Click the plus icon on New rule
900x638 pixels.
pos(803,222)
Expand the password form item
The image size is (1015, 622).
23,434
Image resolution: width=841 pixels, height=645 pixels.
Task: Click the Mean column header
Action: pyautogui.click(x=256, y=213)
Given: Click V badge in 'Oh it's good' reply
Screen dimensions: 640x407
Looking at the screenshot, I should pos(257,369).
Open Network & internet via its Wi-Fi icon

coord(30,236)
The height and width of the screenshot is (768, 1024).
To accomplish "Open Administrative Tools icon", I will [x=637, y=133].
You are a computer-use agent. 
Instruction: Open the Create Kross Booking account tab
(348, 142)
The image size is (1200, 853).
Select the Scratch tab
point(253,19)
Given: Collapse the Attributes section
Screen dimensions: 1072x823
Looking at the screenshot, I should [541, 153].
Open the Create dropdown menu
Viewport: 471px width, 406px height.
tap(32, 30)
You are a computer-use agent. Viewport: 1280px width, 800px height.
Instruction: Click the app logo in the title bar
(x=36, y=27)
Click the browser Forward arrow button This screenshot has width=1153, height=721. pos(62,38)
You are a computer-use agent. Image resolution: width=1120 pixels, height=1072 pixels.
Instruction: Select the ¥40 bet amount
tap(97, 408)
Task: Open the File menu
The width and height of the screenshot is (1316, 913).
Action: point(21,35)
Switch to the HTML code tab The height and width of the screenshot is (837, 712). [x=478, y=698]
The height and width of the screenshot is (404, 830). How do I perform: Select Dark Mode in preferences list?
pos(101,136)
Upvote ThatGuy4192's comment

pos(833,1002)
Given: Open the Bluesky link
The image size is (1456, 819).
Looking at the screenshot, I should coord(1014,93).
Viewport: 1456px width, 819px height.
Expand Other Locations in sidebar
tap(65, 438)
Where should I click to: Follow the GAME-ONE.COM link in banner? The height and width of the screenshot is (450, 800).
———
- **Assignment**
All lines of the listing that contain the word "agent" should be copied out.

- **Answer to this exercise**
You are a computer-use agent. 
You are a computer-use agent. Viewport: 1280px width, 800px height.
You are a computer-use agent. Image resolution: width=1120 pixels, height=1072 pixels.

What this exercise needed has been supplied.